Необходимость управлять предприятиями, принадлежавшими собственникам с Запада, породила в балтийских республиках потребность в обучении управляющего персонала на Западе — это могли быть различные внутренние программы, летние университетские курсы, созданные специально для подобных целей, а также краткосрочные стажировки в западных компаниях, чтобы научить «секретам торговли». Личные и дружеские связи, возникшие вследствие этого, породили в определенном смысле долгосрочную «систему наставничества», которая легко реализовывалась благодаря более быстрым современным средствам связи, таким, как факс и электронная почта, а также все более широкому использованию английского как международного языка мира бизнеса. Вестернизация, однажды начавшись, произвела эффект большого валуна, рухнувшего в маленький пруд, — круги начали распространяться и заняли всю поверхность. Количественные характеристики экономики трех республик вошли в международную систему рейтингов в целях информирования потенциальных инвесторов о возможных выгодах и степени безопасности инвестиций. Внутренние публикации национальной статистики должны были соответствовать установленным международным нормам и рассчитываться в соответствии с ними. Те, кто жертвовал средства на гуманитарную помощь, ожидали отчетов о том, как тратятся деньги и какой процент из них выплачивается в качестве зарплаты администраторам. Чтобы иметь возможность принимать студентов из балтийских республик, западные образовательные учреждения стремились узнать, что именно входит в компетенцию выпускников тех или иных учебных заведений стран Балтии. Новое вхождение в Европу означало необходимость соблюдения множества «переходных обрядов», в которых чрезвычайно ценилась транспарентность, — и это часто вступало в противоречие с секретностью, принятой в советское время как в общественных делах, так и в частных взаимоотношениях. Для многих стресс от необходимости приспосабливаться к новому оказался невыносим, и количество людей старшего поколения, добровольно оставивших работу, было значительным, что увеличивало в государствах Балтии число «экономически неактивного населения». Например, в Латвии эта категория, в которую не входили безработные, находившиеся в поисках работы, возросла с 8600 человек в 1991 г. до 22 500 в 1992-м, 75 800 в 1993-м и 95 500 человек в 1994 г.

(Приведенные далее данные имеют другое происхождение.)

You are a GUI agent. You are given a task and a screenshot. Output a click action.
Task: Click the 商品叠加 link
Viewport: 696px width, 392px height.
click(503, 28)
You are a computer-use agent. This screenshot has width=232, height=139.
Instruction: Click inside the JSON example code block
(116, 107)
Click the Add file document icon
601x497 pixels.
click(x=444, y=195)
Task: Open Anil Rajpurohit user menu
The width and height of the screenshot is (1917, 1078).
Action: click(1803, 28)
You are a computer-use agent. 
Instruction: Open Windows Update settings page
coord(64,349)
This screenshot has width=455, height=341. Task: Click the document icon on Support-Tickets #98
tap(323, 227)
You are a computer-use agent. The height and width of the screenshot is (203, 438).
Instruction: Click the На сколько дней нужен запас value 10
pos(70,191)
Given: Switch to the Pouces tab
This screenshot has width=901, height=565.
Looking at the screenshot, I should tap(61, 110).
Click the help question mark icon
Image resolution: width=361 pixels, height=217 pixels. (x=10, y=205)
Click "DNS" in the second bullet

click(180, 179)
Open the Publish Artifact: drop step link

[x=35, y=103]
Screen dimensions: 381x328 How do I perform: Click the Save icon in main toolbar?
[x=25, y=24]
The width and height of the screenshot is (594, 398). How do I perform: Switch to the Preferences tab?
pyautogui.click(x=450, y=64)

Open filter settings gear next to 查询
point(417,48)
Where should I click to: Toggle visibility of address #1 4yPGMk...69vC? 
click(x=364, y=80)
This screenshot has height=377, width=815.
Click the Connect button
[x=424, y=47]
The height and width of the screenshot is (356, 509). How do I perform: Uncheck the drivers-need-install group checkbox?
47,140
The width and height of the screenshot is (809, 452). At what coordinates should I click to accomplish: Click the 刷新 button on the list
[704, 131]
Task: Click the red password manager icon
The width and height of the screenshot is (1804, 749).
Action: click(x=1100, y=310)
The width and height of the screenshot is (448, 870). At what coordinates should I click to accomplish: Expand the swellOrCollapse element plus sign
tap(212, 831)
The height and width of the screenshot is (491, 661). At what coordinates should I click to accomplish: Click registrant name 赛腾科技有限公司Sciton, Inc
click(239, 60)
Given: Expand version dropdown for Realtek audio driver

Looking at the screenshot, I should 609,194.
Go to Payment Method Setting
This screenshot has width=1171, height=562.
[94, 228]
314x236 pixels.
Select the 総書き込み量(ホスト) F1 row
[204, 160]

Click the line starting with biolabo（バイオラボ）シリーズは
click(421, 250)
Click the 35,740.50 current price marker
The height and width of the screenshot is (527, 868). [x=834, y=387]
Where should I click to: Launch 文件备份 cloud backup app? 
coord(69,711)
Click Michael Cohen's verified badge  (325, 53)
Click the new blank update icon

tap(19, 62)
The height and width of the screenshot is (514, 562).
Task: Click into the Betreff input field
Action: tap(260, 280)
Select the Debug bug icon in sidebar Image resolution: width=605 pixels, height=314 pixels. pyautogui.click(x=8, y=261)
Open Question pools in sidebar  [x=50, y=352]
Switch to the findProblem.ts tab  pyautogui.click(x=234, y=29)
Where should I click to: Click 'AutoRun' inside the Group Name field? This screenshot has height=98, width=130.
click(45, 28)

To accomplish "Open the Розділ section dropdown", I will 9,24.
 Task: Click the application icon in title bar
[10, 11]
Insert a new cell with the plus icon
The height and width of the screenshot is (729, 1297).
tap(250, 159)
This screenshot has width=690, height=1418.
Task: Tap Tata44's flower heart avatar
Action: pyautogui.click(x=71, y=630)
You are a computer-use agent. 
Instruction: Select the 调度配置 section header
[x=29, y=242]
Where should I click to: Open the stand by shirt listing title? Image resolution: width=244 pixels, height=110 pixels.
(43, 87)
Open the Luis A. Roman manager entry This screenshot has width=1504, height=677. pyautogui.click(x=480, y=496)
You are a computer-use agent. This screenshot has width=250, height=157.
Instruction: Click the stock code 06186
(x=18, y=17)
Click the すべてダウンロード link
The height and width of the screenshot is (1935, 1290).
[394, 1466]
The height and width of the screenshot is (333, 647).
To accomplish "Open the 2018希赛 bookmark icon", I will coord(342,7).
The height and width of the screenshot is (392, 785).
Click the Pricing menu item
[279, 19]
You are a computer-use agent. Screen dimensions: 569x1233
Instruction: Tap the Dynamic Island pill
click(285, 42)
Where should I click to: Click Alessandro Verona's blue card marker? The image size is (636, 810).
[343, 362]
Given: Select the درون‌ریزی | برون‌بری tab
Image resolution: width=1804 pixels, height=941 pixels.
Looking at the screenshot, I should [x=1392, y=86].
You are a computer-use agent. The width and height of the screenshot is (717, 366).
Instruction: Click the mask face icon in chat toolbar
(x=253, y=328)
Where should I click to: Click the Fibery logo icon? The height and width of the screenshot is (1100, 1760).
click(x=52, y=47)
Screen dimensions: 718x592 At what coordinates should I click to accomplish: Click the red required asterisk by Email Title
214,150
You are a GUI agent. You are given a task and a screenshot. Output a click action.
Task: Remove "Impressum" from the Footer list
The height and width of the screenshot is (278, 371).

В течение некоторого времени после 1991 г. различные европейские сети, все сильнее опутывавшие балтийские республики, смотрели на последних, как и на все другие бывшие советские республики, сквозь призму «посткоммунизма», проявляя к ним такую же снисходительность, какой отличаются родители по отношению к детям-подросткам. Ожидалось, что данные страны, пройдя трудный период «взросления», будут способны взять на себя «взрослую» ответственность в соответствии с их размером и экономическими возможностями. При этом не существовало никаких точных моделей такого посткоммунистического «переходного периода», позволяющих сколько-нибудь точно определить, когда же пора перестать проявлять снисходительность. Длительные процессы, включавшие постоянную оценку относительно готовности к вступлению в ту или иную организацию, продолжались и в первые годы нового тысячелетия. В 2004 г. балтийские республики были сочтены достаточно «зрелыми», чтобы принять их в ЕС и НАТО в качестве полноправных членов. Положительные решения в обоих случаях означали, что национальная независимость этих стран получает еще одно подтверждение со стороны обширной системы существующих государств. Для большинства населения стран Балтии такое дополнительное подтверждение было желательным, однако, как показывают опросы общественного мнения, значительная часть людей во всех трех странах продолжала выказывать сомнения относительно этих шагов. Некоторые сомневались в разумности увеличения символической дистанции между балтийскими республиками и Россией, другие опасались трудностей, связанных с уменьшением национальной свободы действий, а некоторых раздражал бесконечный поток поступающих извне «стандартов», соблюдения которых требовали от своих членов западные организации. Тем не менее основные вехи на пути к членству в ЕС и НАТО были пройдены всеми тремя странами благодаря деятельности избранных правительств и общественной поддержке их решений — хотя и не повсеместной, но все же выказываемой большинством населения.

Открытие прошлого

Вступление в качестве полноправных членов в наиболее важные западные экономические и военные организации означало, что посткоммунистическая фаза осталась для балтийских республик позади. Эти геополитические процессы происходили одновременно с попытками склонных к историческому мышлению интеллектуалов трех стран объяснить происшедшее и все еще происходящее. Любой прибалт-долгожитель, родившийся, скажем, в 1910 г., пережил две мировые войны, принятие двух деклараций независимости, оккупацию нацистской Германией и СССР, массовые депортации и эмиграции, значительные потери населения и его прирост, а теперь — беспрецедентную переориентацию в сторону Запада. Эту фрагментированную историю предстояло сделать единым целым, хотя бы для того, чтобы преподавать школьникам целостную, легко воспринимаемую историю родной страны. Данную задачу было существенно труднее решить, чем поставить, поскольку история всех трех стран Балтии в ХХ в. не имела сколько-нибудь выстроенной концепции, в отношении которой взрослые хотя бы пришли к согласию.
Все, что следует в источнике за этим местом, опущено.